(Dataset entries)
»»
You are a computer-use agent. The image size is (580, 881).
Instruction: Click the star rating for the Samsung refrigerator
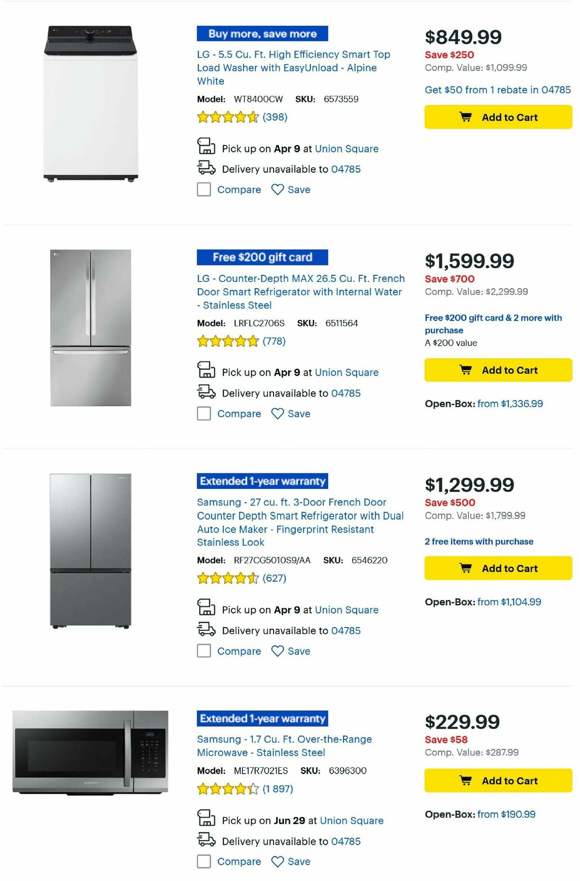pos(227,578)
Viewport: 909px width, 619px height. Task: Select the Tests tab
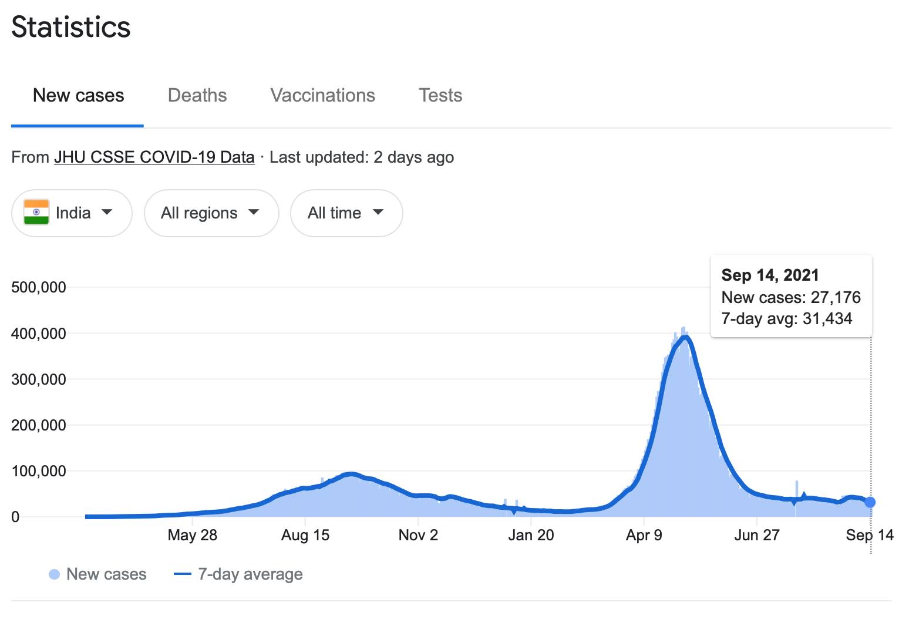[440, 95]
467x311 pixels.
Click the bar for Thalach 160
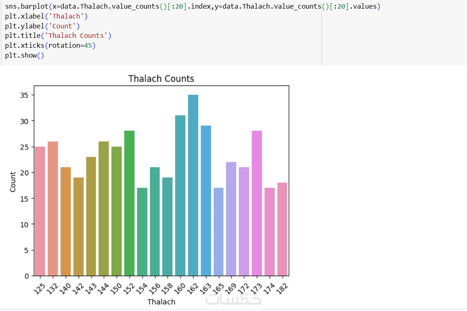tap(180, 195)
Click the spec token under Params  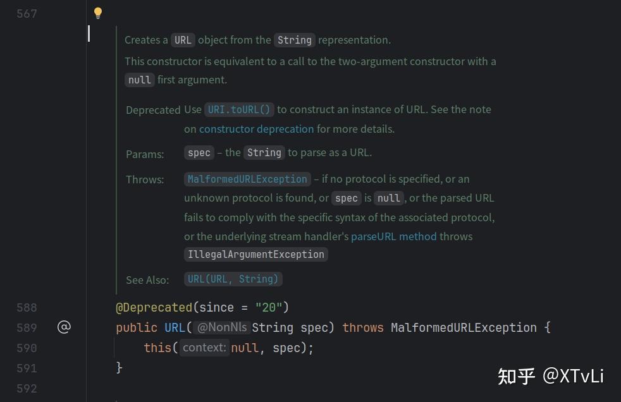pyautogui.click(x=199, y=152)
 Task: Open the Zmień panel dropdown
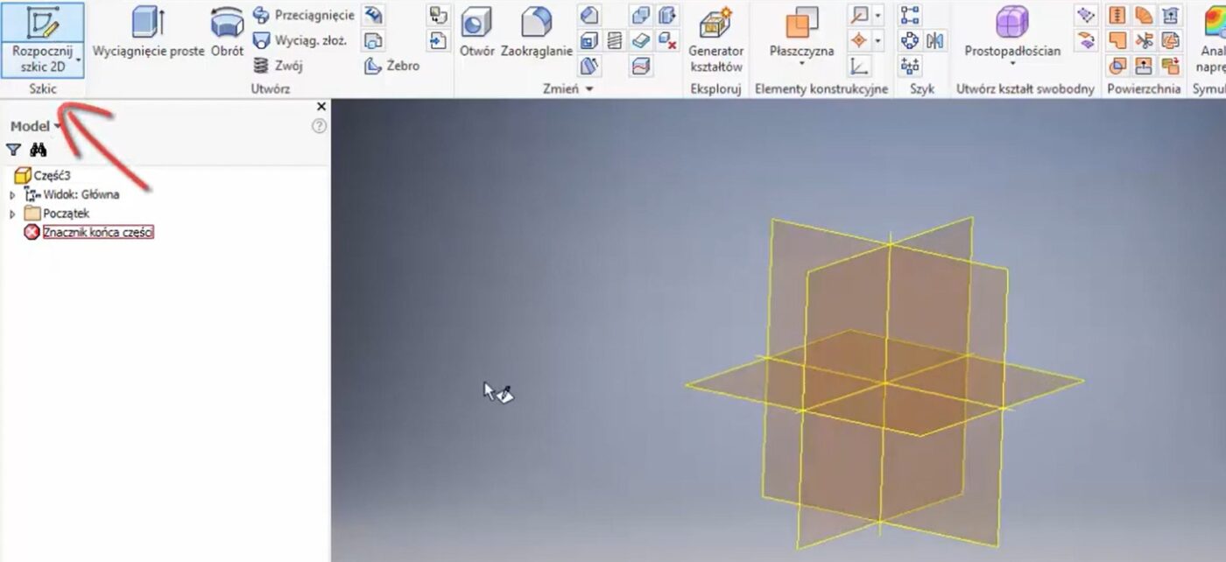click(x=589, y=89)
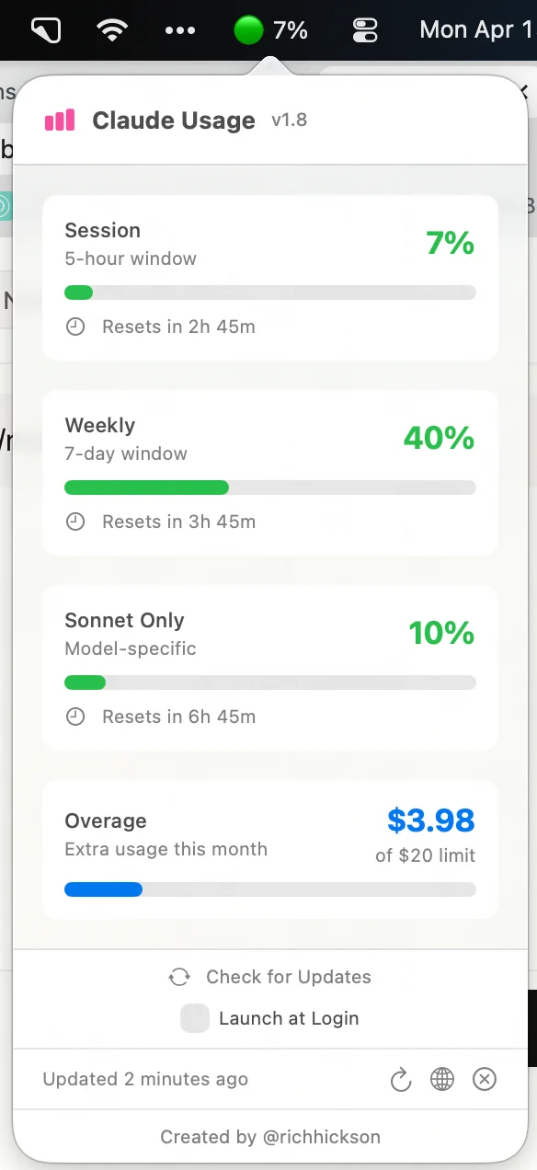The image size is (537, 1170).
Task: Open the Wi-Fi menu bar icon
Action: [x=112, y=30]
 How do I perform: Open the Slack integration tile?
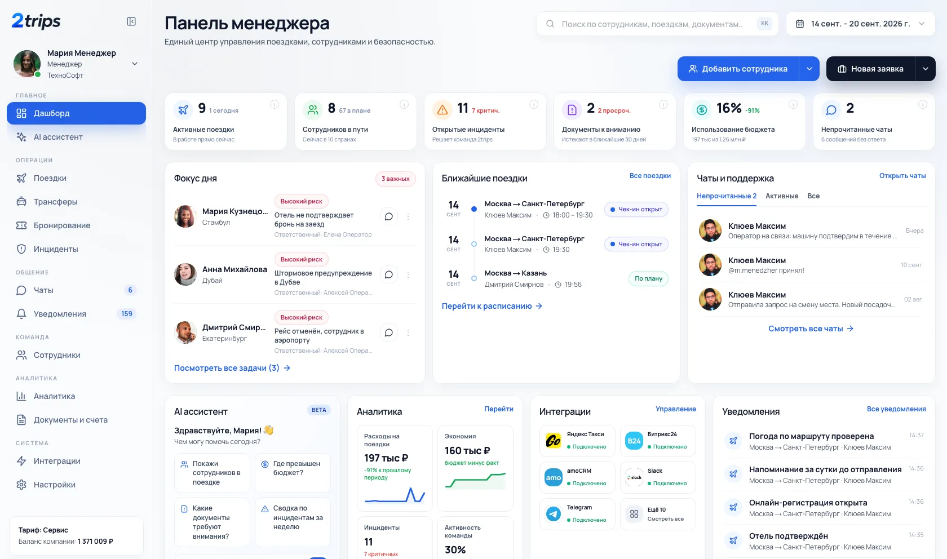tap(658, 477)
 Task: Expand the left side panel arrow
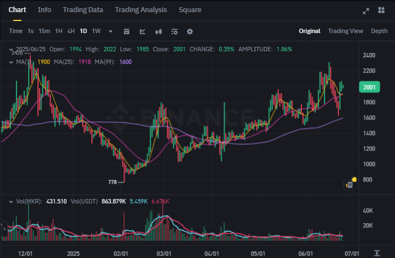tap(4, 229)
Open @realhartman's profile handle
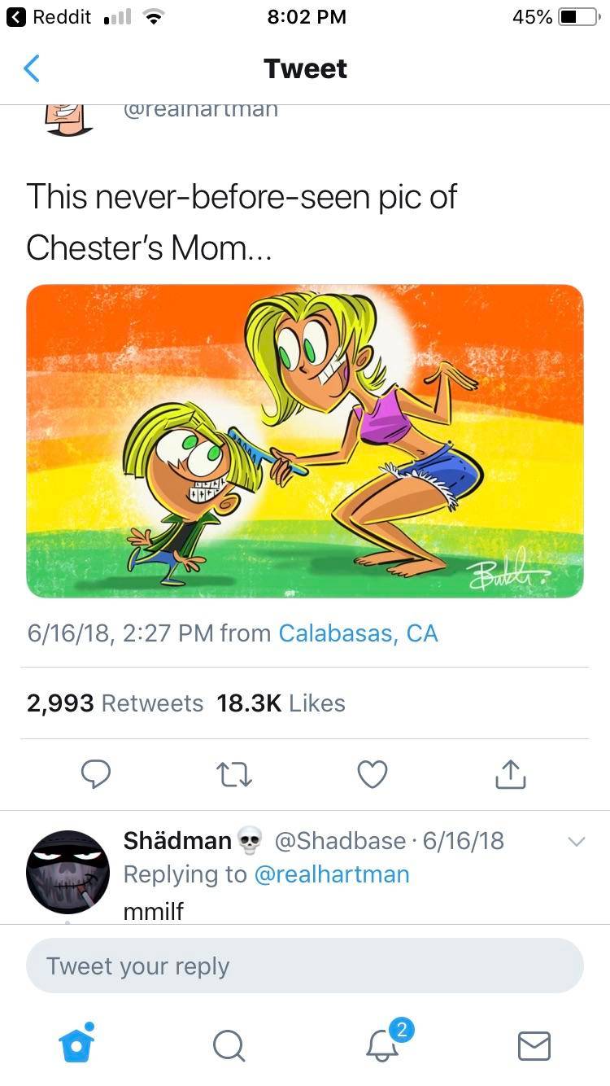The height and width of the screenshot is (1086, 610). pos(199,108)
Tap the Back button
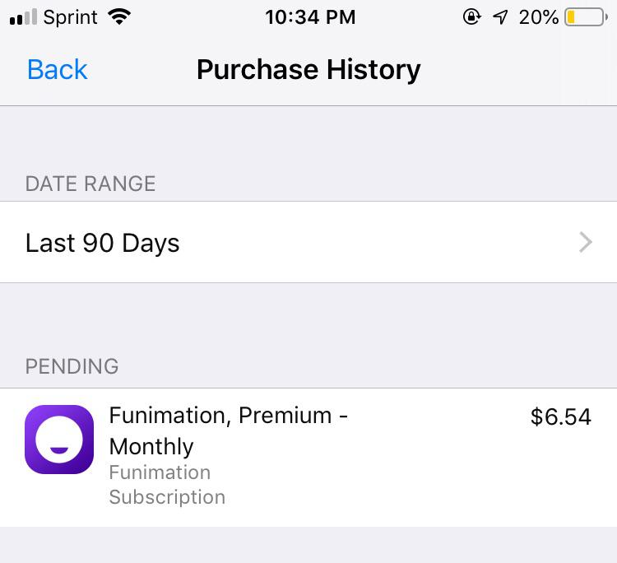Viewport: 617px width, 563px height. [x=57, y=69]
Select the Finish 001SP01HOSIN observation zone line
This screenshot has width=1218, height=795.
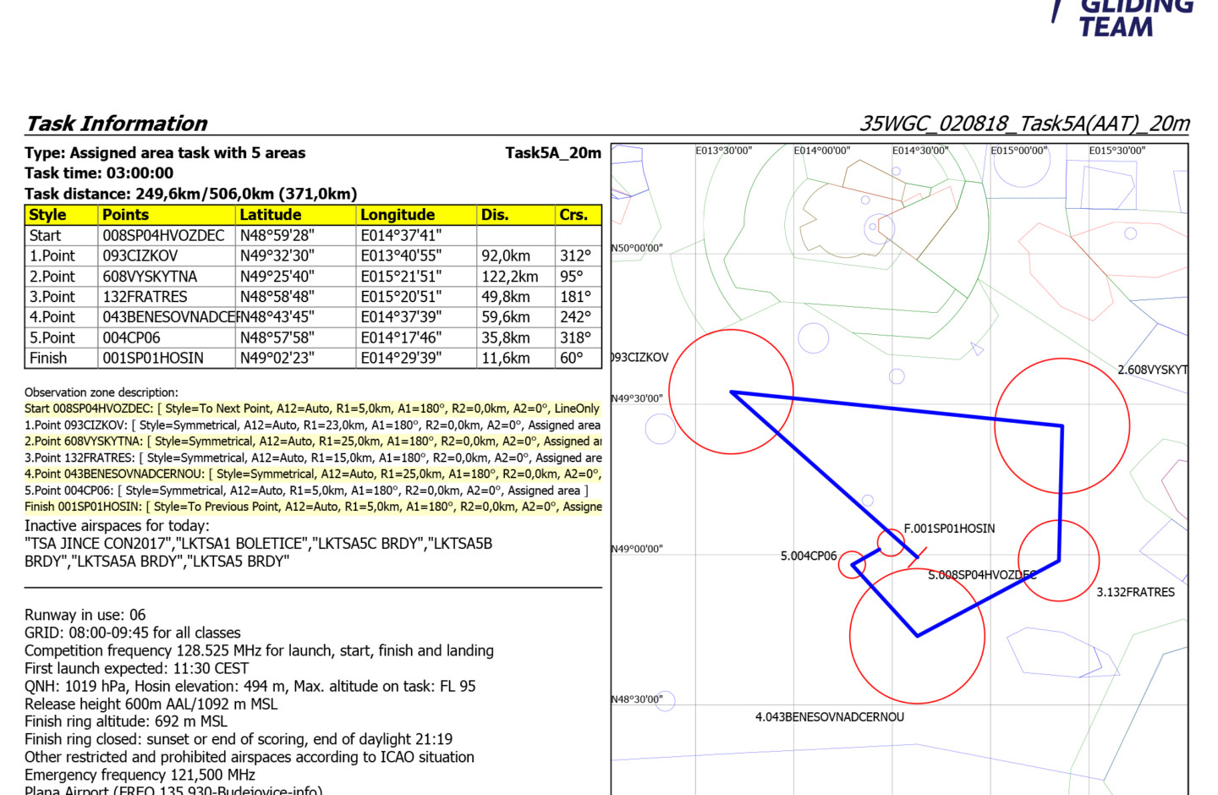click(313, 507)
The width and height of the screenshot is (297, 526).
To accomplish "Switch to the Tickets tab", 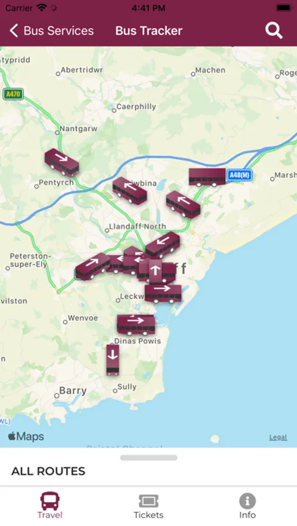I will click(148, 506).
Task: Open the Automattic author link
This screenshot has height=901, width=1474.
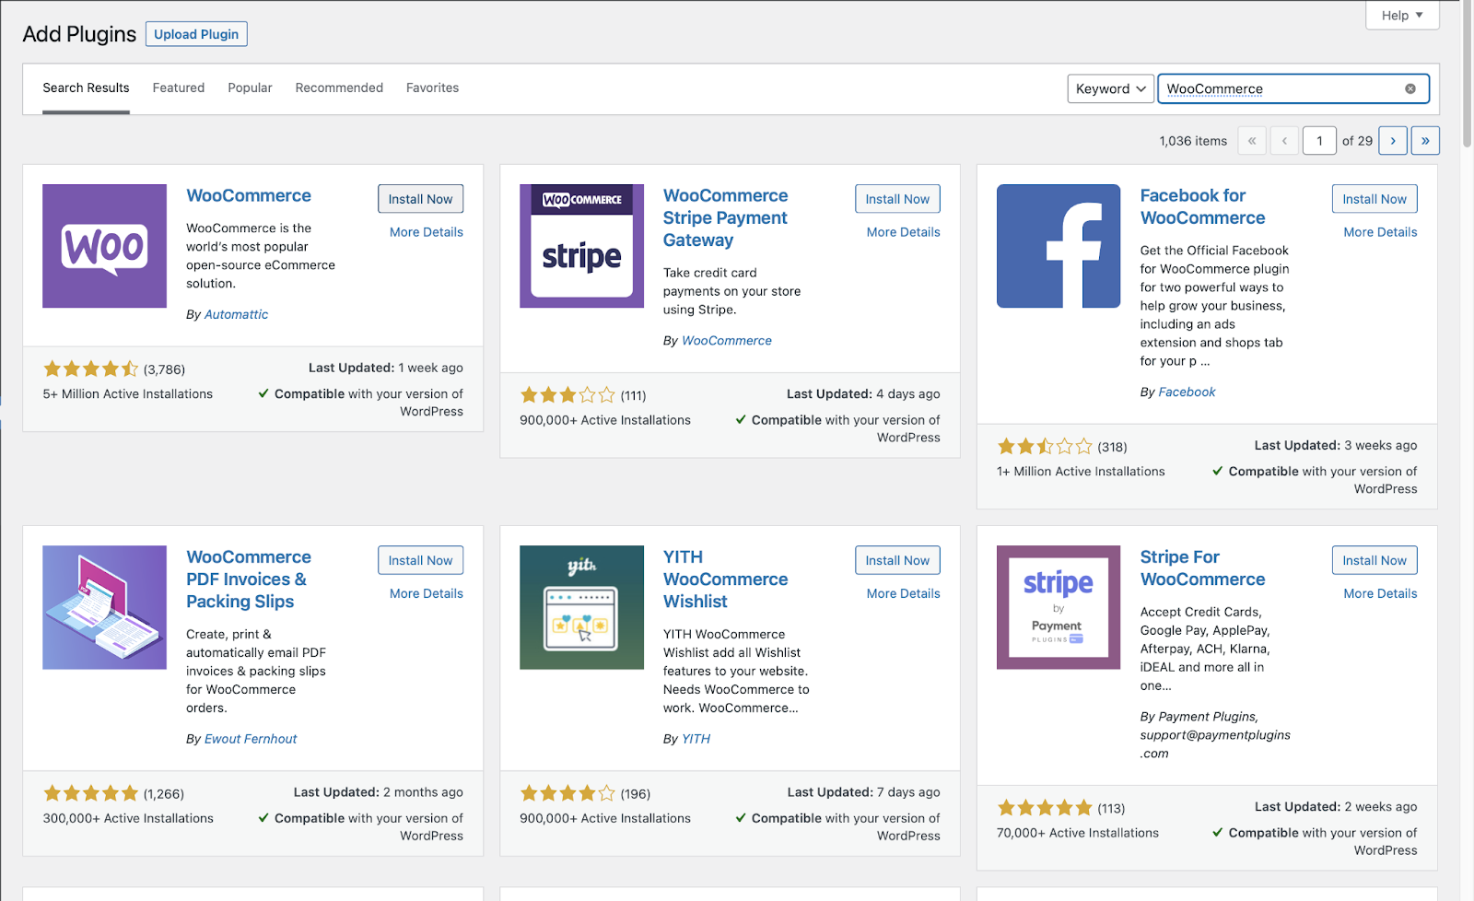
««
● **Requirement**
Needed here is only the span from the line with "Task: Open the Automattic author link" through the last line of the entries, copied exactly with both ends and without pictures.

● **Output for this task**
Task: Open the Automattic author link
This screenshot has height=901, width=1474.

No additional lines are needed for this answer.